Dans le cinéma français, elle est démesurée et monumentale. Pour De Force, Isabelle Adjani est terre-à-terre et banalisée. C'est Frank Henry, un gangster de premier rang, qui lui a fait parvenir le scénario de ce polar nerveux. Il raconte que le lendemain matin, l'actrice le rappelle : "Je vais tout faire pour vous convaincre que Clara Damico, c'est moi." Interrogé par Libération pour son premier film, Franck Henry exulte en racontant l'anecdote : "C'est quand même cinq César qui vous parlent."
La rencontre entre Isabelle Adjani et Franck Henry ressemble à une vraie surprise. A 51 ans, il semble s'être trouvé : "Si j'avais su que j'étais un raconteur d'histoires, que je pouvais amener les téléspectateurs dans mon délire et gagner ma vie honnêtement, je l'aurais fait avant." Car après vingt ans derrière les barreaux, rien ne pouvait présager son incursion dans le cinéma.
C'est d'abord Cédric Klapisch qui vient lui demander ses conseils de malfrat pour Ni pour ni contre (bien au contraire), un polar avec Marie Gillain. Puis Yves Rénier, touché par une lettre du détenu qui s'est lancé dans l'écriture de romans. Ensemble, ils écrivent un épisode de Commissaire Moulin ; un succès qui facilite sa libération et lui offre un contrat avec TF1. Il rencontrera ensuite Olivier Marchal, un policier devenu cinéaste avec 36, Quai des Orfèvres et MR73, des polars bruts et impressionnants. Ils co-écrivent ensemble Braquo, une série policière pour Canal+ qui rencontre un immense succès.
Isabelle Adjani, de son côté, n'a plus rien à prouver après avoir offert un panel d'images inoubliables au cinéma. Ses cris désespérés sous la fenêtre de Rodin dans Camille Claudel, sa sensualité débordante dans L'été meurtrier, sa robe maculée de sang dans La Reine Margot, son amusement dans Bon Voyage, ou son interprétation absolument démente dans Possession.

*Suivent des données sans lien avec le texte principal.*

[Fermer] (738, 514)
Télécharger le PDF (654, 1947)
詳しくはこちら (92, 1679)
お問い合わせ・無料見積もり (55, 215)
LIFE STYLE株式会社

Après son cinquième César en 2010 pour La journée de la jupe, la comédienne confirme qu'elle est à l'écoute la nouvelle génération. Il y a quelques années, elle confiait que de jeunes cinéastes comme Céline Sciamma (Naissances des pieuvres) et Damien Odoul (En attendant le déluge), représentaient un nouveau souffle artistique. Après son apparition fantômatique dans Mammuth de Benoît Delépine et Gustave Kervern, aux côtés de Gérard Depardieu, sa présence dans De Force n'est plus une surprise, mais un nouveau symptôme de la curiosité qui dirige la comédienne. Une curiosité qui va de pair avec des risques plus grands puisqu'en l'occurrence, Franck Henry avoue avoir rencontré des obstacles pour réaliser son film, dont le tournage très serré expliquerait les défauts.
Pour avoir eu le privilège de visionner le film, on peut déjà vous dire qu'Isabelle est absolument magnifique et très crédible dans ce rôle inattendu de commissaire de la BRB, et que les comédiens, dont Thierry Frémont, qui font partie de sa brigade sont criants de vérité.
Eric Cantona, déjà vu dans Looking for Eric de Ken Loach, joue le rôle du gangster qui est contraint d'aider Isabelle Adjani à résoudre une série de braquages, et Simon Abkarian est le cerveau du gang des braqueurs. Ils sont eux aussi exceptionnels. De Force sort le 26 octobre 2011, et fera dans tous les cas parler de lui.